> **PASSAGE FOR REVIEW**:
= = = = =
LITTLE ROCK, Ark. (KTHV) - A Little Rock lawmaker is proposing raising the age to purchase or possess tobacco products to those 21-years-old or older.
Representative Fred Allen (D-Little Rock) filed the bill House Bill 1711 on Monday. It would prohibit sale of vapor products, nicotine patches, e-liquid products and rolling papers to anyone under the age of 21.
“We have approximately 600 people a month that will die from cancer,” Allen said. “There's a lot of states that are doing this. In Phillips County, there's an ordinance that you can't buy tobacco products unless you're 21-years-old.”
The bill would move Arkansas into line with California and Hawaii with 21-year-old limits. Oregon is considering it in their legislature as well.
Allen’s proposal would authorize police or school officers to confiscate tobacco products, and could add token community service to a minor who gets convicted of a crime if they had tobacco on them when they were caught.
Tobacco shop owners are already well versed in checking the ages of their customers. At least two feel like raising the age, however, wouldn’t have much effect.
= = = = =
> **SUPPLIED ENTRIES**:
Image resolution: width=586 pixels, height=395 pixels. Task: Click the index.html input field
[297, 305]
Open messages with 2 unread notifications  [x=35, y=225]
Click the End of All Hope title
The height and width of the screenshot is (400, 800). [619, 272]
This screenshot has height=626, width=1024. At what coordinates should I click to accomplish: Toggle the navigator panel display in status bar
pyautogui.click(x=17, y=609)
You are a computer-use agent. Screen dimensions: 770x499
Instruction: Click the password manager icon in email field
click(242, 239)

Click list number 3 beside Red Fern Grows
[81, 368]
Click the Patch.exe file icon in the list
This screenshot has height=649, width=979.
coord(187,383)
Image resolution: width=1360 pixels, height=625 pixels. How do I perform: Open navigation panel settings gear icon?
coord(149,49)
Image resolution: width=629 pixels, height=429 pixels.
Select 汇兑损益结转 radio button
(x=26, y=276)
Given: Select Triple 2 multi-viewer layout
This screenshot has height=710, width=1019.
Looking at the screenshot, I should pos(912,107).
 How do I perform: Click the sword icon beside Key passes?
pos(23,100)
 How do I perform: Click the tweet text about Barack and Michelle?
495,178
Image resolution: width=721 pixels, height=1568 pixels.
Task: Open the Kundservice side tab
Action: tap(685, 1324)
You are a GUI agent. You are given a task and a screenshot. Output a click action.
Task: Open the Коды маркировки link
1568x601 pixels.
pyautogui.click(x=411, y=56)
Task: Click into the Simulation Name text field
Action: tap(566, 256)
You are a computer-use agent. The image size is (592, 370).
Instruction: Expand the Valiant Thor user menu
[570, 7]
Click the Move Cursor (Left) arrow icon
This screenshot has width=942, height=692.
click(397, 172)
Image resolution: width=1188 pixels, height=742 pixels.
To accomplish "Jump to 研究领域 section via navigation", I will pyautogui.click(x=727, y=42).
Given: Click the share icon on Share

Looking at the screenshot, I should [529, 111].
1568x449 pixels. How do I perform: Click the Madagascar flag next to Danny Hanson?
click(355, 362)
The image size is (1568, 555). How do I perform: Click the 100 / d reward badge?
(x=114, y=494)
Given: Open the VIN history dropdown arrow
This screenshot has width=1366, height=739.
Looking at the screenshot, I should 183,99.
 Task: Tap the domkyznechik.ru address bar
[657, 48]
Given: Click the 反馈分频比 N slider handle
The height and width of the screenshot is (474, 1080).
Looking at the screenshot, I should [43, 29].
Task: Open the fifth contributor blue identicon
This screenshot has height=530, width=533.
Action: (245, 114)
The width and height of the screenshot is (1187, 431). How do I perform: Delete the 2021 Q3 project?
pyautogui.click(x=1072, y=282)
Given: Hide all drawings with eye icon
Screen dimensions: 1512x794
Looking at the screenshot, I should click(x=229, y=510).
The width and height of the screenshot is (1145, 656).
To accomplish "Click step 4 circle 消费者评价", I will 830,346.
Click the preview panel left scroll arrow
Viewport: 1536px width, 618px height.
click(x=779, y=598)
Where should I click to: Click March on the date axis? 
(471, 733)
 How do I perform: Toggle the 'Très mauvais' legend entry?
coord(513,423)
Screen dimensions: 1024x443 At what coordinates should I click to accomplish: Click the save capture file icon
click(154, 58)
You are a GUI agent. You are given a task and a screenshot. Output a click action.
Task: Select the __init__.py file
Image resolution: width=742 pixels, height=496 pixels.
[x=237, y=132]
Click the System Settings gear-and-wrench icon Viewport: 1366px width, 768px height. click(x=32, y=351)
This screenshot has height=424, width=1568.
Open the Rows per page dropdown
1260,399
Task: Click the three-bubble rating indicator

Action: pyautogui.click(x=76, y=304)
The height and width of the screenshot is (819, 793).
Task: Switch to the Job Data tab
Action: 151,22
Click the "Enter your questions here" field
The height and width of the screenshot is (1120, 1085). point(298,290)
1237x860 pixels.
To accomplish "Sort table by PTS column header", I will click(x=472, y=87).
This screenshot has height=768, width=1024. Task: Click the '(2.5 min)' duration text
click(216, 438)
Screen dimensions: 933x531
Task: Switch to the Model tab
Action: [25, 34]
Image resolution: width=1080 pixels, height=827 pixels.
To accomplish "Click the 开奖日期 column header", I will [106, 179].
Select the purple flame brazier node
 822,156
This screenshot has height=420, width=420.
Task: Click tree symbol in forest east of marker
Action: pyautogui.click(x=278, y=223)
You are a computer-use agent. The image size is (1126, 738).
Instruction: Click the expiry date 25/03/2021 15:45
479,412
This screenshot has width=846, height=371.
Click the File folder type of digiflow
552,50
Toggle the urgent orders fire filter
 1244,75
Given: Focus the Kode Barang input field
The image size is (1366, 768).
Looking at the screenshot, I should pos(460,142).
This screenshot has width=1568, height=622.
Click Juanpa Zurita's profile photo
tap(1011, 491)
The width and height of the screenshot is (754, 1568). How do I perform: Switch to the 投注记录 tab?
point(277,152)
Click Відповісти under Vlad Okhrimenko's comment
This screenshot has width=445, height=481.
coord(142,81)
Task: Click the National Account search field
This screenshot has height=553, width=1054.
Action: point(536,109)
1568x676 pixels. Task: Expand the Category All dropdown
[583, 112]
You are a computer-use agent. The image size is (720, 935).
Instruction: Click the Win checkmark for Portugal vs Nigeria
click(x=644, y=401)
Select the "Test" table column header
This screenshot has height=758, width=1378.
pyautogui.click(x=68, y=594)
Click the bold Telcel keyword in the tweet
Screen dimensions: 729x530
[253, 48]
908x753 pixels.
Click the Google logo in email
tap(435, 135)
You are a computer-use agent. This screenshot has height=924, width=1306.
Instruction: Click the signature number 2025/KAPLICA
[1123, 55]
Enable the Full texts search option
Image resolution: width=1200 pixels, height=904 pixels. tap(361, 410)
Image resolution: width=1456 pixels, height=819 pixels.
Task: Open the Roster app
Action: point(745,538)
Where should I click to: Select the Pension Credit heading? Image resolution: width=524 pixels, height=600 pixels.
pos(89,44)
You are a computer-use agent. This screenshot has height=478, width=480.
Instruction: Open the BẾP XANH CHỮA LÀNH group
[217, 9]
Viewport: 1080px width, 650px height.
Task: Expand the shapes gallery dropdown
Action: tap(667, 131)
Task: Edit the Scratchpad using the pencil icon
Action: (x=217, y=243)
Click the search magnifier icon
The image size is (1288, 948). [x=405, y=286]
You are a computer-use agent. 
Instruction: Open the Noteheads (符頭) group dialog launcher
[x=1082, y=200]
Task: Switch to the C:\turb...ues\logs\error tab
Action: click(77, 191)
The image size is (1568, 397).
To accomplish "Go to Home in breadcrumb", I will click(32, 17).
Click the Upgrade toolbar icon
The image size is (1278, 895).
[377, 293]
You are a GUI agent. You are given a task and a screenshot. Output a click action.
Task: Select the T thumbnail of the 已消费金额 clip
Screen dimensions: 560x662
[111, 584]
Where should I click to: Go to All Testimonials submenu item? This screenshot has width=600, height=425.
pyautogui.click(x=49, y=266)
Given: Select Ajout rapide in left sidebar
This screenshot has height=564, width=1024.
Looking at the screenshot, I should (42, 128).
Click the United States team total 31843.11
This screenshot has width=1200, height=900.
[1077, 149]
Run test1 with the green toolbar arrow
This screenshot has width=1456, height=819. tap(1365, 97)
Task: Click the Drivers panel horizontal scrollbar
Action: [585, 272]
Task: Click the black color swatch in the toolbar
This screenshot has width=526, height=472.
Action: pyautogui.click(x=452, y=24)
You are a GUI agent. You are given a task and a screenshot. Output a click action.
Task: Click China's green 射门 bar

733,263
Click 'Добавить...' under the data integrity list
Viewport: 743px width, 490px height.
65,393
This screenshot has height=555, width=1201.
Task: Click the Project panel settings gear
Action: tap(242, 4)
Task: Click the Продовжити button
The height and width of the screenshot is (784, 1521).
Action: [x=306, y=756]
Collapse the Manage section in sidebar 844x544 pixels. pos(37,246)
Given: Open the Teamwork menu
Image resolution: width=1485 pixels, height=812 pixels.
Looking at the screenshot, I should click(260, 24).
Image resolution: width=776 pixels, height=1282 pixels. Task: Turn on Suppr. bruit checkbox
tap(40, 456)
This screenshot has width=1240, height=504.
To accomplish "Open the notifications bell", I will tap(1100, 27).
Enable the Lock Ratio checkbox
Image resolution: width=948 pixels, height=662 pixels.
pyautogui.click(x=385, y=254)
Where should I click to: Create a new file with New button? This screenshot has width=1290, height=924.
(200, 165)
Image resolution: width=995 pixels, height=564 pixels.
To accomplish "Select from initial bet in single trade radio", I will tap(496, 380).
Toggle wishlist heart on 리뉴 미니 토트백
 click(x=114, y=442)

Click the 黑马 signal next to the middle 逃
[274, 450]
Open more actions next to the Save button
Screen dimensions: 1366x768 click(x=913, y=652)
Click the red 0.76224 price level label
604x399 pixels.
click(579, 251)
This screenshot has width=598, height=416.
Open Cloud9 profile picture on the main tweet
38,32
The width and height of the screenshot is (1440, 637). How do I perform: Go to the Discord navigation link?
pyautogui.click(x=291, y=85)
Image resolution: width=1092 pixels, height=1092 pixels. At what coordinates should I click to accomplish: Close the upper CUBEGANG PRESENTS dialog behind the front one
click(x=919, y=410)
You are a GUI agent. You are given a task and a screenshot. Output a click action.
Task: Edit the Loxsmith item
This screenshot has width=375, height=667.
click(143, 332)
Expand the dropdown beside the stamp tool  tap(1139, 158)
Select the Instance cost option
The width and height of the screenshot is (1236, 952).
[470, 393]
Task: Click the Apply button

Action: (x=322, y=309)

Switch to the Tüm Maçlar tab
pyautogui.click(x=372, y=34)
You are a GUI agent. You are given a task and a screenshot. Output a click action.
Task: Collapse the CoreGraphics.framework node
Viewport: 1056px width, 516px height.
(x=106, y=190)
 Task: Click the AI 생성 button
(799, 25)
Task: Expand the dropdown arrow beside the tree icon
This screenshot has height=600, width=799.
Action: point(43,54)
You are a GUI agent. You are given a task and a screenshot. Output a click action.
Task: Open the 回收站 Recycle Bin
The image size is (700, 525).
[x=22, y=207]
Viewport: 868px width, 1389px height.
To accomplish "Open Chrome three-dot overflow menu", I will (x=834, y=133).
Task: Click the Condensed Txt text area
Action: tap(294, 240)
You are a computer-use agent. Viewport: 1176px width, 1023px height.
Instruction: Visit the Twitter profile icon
= = = = =
> **ACTIVITY**:
Retype, without any changes, the passage from the article on raising the tobacco age that opens with the words containing "Tobacco shop owners" and closes with "have much effect.".

> **YOUR RESPONSE**:
Tobacco shop owners are already well versed in checking the ages of their customers. At least two feel like raising the age, however, wouldn’t have much effect.